-- Begin DOCUMENT EXCERPT --
Poole J also had to grapple with what to do where there was (as is often the case) no person who can act as unpaid 1.2 representative, and no funding available for a paid representative.  He did not consider that the option of using a Court of Protection visitor was viable, not least because the OPG advised the parties that they were not known to have been used for purposes of providing ongoing representation. Having examined the public funding situation (and found it distinctly lacking), he held on the facts of the case – which arose at the end of proceedings in which the Official Solicitor had been involved – that:

66. [… ]Taking all matters into consideration, having determined that PQ’s participation requires either the continued role of a Litigation Friend or the appointment of a representative, each being independent of the detaining authority, and there being no option to appoint a r1.2 representative, I shall direct that P shall continue to be a party and that the Official Solicitor shall continue to act as Litigation Friend until further order. Were an ALR appointed in place of the Official Solicitor acting as Litigation Friend, and were the duties of the ALR to include monitoring the arrangements during the review period and raising challenges and making applications as appropriate, then I would be satisfied that the appointment of an ALR would meet the requirements of Article 5 for the purposes of the review period. However, the Official Solicitor is already in place. I do not have evidence that the costs of maintaining the Official Solicitor as Litigation Friend will be disproportionate or indeed that they will be higher than the costs of appointing and then funding an ALR. I would consider authorising the appointment of a suitable ALR on application if assured that funding were secured and that it would be proportionate to make the appointment and to discharge the Official Solicitor as Litigation Friend but, for now at least, I shall direct that the Official Solicitor shall continue to act as Litigation Friend for PQ.
-- End DOCUMENT EXCERPT --
-- Begin DATA RECORDS --
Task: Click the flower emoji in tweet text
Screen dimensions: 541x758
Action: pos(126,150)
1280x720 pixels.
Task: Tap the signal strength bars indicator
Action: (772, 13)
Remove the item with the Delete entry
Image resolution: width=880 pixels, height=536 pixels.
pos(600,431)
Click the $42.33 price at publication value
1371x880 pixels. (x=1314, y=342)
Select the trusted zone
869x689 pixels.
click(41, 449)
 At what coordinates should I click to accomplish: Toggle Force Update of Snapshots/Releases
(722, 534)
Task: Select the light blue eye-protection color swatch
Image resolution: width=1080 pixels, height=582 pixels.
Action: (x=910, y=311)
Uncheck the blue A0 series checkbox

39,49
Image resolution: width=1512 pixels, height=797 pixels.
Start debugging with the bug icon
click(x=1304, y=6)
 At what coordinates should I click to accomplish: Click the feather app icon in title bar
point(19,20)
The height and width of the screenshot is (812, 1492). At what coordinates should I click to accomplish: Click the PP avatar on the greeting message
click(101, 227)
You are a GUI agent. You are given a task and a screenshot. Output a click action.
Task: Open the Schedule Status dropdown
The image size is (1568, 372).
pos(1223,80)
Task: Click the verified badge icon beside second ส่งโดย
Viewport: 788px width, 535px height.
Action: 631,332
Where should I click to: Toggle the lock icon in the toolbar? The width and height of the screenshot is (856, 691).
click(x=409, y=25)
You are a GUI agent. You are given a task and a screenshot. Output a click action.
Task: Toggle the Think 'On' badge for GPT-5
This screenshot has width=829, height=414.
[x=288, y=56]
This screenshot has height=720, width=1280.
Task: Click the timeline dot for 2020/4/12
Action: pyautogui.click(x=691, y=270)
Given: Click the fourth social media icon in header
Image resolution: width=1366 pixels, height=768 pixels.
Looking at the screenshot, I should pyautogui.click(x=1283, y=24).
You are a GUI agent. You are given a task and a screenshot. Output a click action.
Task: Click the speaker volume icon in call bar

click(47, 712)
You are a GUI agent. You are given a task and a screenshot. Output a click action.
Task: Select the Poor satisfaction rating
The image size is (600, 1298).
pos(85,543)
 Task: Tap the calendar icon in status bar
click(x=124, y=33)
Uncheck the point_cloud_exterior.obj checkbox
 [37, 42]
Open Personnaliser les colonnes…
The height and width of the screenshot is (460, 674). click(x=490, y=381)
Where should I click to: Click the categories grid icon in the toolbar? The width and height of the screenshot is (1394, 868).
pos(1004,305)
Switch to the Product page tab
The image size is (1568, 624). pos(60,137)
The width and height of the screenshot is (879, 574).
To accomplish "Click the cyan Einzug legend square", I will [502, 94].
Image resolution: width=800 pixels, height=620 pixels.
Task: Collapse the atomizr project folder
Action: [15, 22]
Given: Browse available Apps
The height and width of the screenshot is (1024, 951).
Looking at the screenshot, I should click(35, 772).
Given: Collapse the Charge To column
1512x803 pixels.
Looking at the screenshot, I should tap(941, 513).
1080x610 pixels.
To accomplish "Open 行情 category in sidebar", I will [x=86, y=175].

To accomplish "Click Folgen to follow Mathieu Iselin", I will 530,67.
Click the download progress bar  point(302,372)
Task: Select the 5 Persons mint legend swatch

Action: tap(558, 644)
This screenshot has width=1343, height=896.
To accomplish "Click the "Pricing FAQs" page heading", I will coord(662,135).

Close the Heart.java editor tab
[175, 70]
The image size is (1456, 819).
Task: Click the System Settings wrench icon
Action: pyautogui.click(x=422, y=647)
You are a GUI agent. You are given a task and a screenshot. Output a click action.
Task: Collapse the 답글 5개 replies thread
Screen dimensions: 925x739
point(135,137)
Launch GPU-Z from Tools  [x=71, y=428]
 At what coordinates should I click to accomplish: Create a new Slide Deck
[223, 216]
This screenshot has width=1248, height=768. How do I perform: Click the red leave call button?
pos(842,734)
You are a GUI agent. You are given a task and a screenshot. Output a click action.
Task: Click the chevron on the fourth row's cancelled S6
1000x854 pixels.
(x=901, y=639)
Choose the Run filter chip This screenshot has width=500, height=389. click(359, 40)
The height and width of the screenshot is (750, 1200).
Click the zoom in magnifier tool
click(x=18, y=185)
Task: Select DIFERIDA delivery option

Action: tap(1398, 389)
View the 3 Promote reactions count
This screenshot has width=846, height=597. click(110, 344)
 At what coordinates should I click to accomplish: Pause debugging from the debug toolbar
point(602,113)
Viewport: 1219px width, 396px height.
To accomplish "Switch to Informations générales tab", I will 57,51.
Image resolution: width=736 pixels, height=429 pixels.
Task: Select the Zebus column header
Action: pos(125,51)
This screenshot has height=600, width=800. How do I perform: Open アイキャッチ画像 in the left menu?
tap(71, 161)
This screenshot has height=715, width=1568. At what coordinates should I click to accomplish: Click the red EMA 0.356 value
-- End DATA RECORDS --
◆ OBJECTIVE A:
Answer these questions from the Court of Protection excerpt:
(i) What did the OPG tell the parties about Court of Protection visitors?
(ii) Who does the judge direct shall continue to act as Litigation Friend for PQ?
(iii) What evidence does the judge say he does not have about the costs of keeping that Litigation Friend?
◆ OBJECTIVE B: In the Court of Protection excerpt, what duties would an ALR need to have for the judge to be satisfied that appointing one meets the requirements of Article 5 for the review period? List them all.
◆ OBJECTIVE C: Continue the Court of Protection excerpt from where it stops.

◆ TASK ANSWER A:
(i) That they were not known to have been used for purposes of providing ongoing representation.
(ii) The Official Solicitor.
(iii) Evidence that the costs of maintaining the Official Solicitor as Litigation Friend would be disproportionate, or that they would be higher than the costs of appointing and then funding an ALR.

◆ TASK ANSWER B:
- Monitoring the arrangements during the review period
- Raising challenges as appropriate
- Making applications as appropriate

◆ TASK ANSWER C:
Poole J identified that the question of PQ’s continued participation was to be revisited at a review hearing, but that:

67. […] During the dormant period of the proceedings in the review period, the Official Solicitor as Litigation Friend should act as would an RPR under the DoLS scheme or as would a r1.2 representative. She must monitor the implementation of the Care Plan, provide to the Court updating information on the implementation of the Care Plan ahead of the review hearing as provided for in the order which the Court will make, and she must make an earlier application for review of the Court’s order if she considers that the Care Plan no longer serves the best interests of PQ and that an application is required. She may act through a solicitor for those purposes or she might perhaps engage another kind of professional representative to carry out those functions insofar as they do not involve making or responding to court applications. For example, a professional RPR might be suitable for the purpose of monitoring the care arrangements, care plans, and the deprivation of PQ’s liberty, reporting on them to the Official Solicitor.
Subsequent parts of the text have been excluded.